-- ACTION ITEM --
Print, word for word, only the lines from the one with "Task: Focus winter Нагрузка input field" down to the last line of the listing below; no pictures.

-- INFORMATION PROVIDED --
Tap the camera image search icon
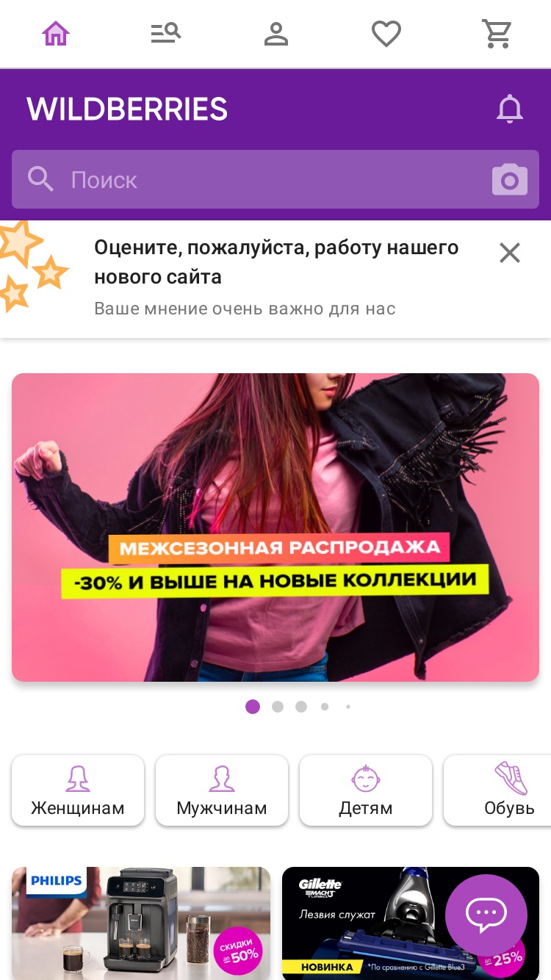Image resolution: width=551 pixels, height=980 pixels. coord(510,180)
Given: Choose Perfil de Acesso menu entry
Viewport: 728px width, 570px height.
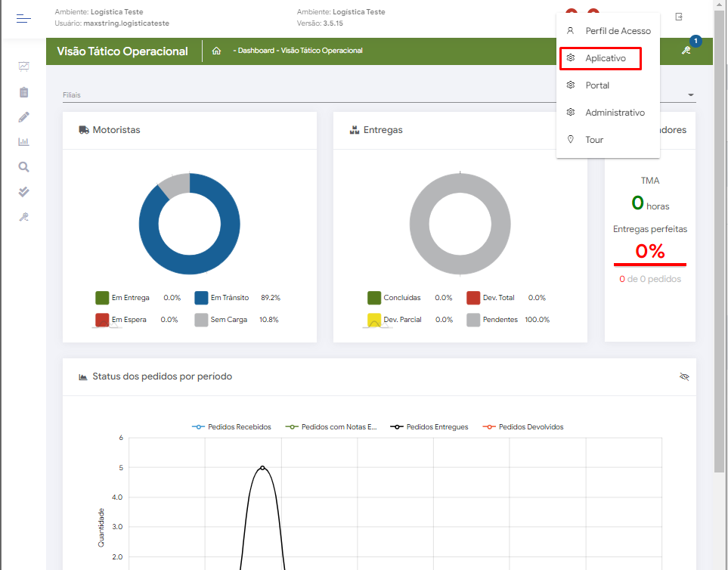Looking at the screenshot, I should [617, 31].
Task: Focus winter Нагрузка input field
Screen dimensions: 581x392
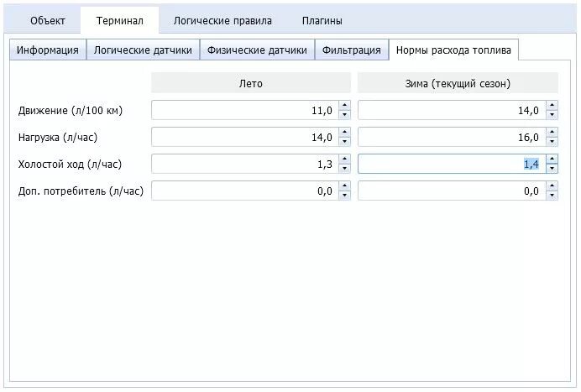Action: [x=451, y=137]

-- ANSWER SPACE --
Task: Focus winter Нагрузка input field
Screen dimensions: 581x392
Action: [x=451, y=137]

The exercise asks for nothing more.